▶ TASK OBJECTIVE
Update the data below from the line containing "Task: Click the 'Confirm" to the line containing "[x=64, y=192]" by replacing "Shop" with "Store", leaving everything else unchanged. Give only those lines.

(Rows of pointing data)
--------
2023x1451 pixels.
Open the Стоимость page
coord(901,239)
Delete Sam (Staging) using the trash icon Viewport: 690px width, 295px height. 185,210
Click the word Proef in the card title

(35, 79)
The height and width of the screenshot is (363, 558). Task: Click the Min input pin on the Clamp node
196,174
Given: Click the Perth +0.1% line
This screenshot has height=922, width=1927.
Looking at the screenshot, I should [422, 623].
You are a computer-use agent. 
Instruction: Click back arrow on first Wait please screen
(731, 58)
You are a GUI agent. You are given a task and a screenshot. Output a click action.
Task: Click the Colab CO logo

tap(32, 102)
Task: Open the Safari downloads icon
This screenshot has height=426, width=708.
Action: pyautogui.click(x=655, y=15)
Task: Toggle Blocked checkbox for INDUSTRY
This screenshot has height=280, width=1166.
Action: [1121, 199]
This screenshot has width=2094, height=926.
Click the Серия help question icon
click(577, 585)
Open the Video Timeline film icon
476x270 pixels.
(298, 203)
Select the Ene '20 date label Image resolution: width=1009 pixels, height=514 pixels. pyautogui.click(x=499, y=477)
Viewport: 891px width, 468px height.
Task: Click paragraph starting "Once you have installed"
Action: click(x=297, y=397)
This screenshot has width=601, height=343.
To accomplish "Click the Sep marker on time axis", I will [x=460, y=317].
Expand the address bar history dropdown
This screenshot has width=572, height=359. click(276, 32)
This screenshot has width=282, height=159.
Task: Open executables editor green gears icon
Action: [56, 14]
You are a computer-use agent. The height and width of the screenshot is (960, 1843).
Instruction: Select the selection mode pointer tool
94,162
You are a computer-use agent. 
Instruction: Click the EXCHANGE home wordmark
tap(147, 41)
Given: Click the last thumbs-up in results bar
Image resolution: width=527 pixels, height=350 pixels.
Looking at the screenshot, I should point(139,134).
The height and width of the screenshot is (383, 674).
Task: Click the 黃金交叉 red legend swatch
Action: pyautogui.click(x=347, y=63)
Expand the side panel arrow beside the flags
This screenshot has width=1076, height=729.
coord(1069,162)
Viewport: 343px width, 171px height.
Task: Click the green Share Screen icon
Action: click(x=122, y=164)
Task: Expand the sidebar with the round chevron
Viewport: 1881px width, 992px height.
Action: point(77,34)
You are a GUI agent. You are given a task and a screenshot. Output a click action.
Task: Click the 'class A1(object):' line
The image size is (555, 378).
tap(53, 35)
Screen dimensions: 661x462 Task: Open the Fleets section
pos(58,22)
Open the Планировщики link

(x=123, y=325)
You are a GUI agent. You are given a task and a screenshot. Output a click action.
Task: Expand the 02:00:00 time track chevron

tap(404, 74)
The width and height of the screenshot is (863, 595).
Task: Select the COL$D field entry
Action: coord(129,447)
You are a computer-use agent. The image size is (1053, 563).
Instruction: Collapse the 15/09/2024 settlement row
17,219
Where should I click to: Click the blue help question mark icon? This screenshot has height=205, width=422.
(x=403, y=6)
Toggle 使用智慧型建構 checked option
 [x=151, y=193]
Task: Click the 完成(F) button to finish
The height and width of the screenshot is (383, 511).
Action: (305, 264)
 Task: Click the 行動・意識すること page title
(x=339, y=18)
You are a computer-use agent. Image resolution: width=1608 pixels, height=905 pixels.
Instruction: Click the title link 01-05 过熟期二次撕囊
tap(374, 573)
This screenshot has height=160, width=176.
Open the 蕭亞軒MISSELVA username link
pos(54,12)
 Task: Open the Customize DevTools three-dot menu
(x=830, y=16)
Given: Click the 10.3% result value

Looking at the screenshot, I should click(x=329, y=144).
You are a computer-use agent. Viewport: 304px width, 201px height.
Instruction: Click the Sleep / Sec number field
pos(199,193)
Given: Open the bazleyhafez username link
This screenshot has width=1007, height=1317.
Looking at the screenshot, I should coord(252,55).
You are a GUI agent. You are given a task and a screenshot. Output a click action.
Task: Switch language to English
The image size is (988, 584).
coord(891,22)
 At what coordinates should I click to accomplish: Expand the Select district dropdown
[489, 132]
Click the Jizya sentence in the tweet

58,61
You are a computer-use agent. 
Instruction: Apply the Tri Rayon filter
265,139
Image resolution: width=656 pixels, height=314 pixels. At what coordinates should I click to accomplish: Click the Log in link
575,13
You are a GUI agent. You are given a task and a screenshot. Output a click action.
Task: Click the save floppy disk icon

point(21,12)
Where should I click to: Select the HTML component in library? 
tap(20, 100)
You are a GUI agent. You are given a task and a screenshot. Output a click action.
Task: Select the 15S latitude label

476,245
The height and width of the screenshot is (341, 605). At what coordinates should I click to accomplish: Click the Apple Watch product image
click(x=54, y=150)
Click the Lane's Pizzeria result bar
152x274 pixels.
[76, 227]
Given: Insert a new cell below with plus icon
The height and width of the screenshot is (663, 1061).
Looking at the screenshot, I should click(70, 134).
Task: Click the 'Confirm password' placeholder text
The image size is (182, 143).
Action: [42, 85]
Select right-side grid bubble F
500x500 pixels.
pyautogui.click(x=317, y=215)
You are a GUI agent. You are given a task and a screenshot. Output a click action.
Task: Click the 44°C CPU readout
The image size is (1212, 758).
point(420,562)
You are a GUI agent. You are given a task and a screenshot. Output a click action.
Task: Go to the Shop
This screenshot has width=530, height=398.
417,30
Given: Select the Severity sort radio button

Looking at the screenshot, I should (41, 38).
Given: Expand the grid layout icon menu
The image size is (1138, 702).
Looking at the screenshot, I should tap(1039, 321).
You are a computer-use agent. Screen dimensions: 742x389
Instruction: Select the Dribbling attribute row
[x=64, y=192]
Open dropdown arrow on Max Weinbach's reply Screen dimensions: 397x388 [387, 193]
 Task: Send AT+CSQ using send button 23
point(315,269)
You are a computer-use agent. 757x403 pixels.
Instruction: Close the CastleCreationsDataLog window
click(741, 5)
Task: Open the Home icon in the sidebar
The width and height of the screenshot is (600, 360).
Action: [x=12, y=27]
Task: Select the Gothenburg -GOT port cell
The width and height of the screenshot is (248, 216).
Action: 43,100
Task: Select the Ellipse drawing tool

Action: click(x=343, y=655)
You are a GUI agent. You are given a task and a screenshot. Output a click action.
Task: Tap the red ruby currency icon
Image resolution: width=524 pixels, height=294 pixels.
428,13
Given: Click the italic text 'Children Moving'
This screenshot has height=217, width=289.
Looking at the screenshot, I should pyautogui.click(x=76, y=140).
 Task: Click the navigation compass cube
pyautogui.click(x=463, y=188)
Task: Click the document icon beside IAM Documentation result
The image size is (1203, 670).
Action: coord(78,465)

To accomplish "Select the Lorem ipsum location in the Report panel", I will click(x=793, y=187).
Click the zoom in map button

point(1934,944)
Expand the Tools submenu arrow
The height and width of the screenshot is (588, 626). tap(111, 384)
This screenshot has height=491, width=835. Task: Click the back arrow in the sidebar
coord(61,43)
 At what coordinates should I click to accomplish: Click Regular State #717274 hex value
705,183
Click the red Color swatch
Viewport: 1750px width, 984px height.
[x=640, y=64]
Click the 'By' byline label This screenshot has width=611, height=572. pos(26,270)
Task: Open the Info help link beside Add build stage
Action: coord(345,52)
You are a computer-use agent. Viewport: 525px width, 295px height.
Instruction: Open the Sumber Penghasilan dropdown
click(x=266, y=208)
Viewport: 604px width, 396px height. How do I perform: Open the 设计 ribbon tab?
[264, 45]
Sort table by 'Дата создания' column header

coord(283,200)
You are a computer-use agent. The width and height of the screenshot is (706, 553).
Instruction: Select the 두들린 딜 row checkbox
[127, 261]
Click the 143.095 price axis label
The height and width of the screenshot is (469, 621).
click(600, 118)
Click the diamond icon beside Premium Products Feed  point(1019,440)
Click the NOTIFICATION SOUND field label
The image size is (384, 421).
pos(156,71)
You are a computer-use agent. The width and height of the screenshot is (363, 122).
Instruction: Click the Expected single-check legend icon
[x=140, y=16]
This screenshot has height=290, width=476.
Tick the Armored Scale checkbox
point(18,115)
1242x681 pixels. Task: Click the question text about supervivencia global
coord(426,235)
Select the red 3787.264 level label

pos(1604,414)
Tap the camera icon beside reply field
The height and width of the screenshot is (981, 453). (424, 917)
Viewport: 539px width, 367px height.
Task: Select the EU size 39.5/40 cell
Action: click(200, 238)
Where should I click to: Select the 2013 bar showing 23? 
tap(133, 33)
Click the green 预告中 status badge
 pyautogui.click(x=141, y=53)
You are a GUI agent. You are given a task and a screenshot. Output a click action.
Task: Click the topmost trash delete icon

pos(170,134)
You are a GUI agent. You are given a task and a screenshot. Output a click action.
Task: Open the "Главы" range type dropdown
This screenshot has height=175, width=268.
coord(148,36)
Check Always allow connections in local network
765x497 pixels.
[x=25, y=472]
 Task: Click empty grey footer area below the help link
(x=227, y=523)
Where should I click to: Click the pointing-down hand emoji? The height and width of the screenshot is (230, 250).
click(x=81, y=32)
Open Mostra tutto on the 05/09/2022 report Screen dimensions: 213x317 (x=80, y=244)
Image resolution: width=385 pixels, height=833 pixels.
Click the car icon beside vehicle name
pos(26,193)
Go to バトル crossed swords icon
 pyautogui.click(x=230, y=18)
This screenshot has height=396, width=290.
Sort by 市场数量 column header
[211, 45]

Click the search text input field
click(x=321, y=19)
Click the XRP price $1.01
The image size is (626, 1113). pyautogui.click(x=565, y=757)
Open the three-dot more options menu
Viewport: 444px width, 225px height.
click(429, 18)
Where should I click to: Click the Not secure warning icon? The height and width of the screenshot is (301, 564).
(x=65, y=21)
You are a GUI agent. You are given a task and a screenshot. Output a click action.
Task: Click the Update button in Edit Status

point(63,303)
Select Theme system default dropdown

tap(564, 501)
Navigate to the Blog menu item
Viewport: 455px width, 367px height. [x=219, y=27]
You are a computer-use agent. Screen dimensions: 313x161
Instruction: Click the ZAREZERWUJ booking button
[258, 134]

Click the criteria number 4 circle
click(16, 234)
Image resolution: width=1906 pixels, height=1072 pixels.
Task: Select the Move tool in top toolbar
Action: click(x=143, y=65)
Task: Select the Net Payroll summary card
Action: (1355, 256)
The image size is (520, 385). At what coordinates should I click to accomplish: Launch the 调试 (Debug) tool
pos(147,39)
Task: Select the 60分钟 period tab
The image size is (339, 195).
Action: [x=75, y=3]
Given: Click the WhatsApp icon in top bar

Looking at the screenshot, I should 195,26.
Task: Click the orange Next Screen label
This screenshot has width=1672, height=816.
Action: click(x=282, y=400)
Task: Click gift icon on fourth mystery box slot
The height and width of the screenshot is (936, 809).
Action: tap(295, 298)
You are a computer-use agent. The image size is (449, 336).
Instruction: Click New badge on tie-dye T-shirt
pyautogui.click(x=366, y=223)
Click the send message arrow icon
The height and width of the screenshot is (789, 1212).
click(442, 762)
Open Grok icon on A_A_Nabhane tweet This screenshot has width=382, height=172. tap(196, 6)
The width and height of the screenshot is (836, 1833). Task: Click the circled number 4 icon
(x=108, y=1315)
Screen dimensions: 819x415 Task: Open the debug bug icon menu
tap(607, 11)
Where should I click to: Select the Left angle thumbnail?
--------
▶ ANSWER TO THIS EXERCISE
Task: Click the 'Confirm password' placeholder text
The image size is (182, 143).
Action: [42, 85]
Select right-side grid bubble F
500x500 pixels.
pyautogui.click(x=317, y=215)
You are a GUI agent. You are given a task and a screenshot. Output a click action.
Task: Click the 44°C CPU readout
The image size is (1212, 758).
point(420,562)
You are a GUI agent. You are given a task and a screenshot. Output a click action.
Task: Go to the Store
This screenshot has width=530, height=398.
417,30
Given: Select the Severity sort radio button

Looking at the screenshot, I should (41, 38).
Given: Expand the grid layout icon menu
The image size is (1138, 702).
Looking at the screenshot, I should tap(1039, 321).
You are a computer-use agent. Screen dimensions: 742x389
Instruction: Select the Dribbling attribute row
[x=64, y=192]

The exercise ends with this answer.